--- 任务目标 ---
请把下面数据中从含有“At what (x,y)”的那一行起、一直到数据最后一行为止的内容逐字照抄出来，首尾两行都要包括。

--- 数据条目 ---
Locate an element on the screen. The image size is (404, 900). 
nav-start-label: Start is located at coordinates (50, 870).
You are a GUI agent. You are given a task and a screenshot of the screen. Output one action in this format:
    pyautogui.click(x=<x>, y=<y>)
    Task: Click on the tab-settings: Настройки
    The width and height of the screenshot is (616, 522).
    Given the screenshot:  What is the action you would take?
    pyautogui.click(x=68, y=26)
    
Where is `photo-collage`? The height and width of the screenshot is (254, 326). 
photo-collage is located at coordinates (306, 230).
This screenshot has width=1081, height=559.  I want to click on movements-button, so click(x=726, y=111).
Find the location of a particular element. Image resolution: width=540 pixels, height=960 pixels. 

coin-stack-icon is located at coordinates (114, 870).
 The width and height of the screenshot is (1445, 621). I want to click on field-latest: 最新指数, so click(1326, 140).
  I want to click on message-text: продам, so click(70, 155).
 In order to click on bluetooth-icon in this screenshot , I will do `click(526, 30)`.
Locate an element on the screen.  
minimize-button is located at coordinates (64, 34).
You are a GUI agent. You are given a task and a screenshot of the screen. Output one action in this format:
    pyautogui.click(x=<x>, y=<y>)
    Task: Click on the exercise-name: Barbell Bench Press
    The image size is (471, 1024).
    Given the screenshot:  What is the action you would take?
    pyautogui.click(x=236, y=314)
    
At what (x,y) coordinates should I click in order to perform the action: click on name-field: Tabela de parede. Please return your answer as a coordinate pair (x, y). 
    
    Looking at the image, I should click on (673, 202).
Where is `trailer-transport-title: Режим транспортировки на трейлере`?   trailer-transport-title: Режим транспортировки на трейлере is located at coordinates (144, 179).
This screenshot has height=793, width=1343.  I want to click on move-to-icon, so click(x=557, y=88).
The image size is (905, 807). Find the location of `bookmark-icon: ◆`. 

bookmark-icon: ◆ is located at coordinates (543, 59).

--- 任务答案 ---
At what (x,y) coordinates should I click in order to perform the action: click on name-field: Tabela de parede. Please return your answer as a coordinate pair (x, y). 
    
    Looking at the image, I should click on (673, 202).
Where is `trailer-transport-title: Режим транспортировки на трейлере`?   trailer-transport-title: Режим транспортировки на трейлере is located at coordinates (144, 179).
This screenshot has height=793, width=1343.  I want to click on move-to-icon, so click(x=557, y=88).
The image size is (905, 807). Find the location of `bookmark-icon: ◆`. 

bookmark-icon: ◆ is located at coordinates (543, 59).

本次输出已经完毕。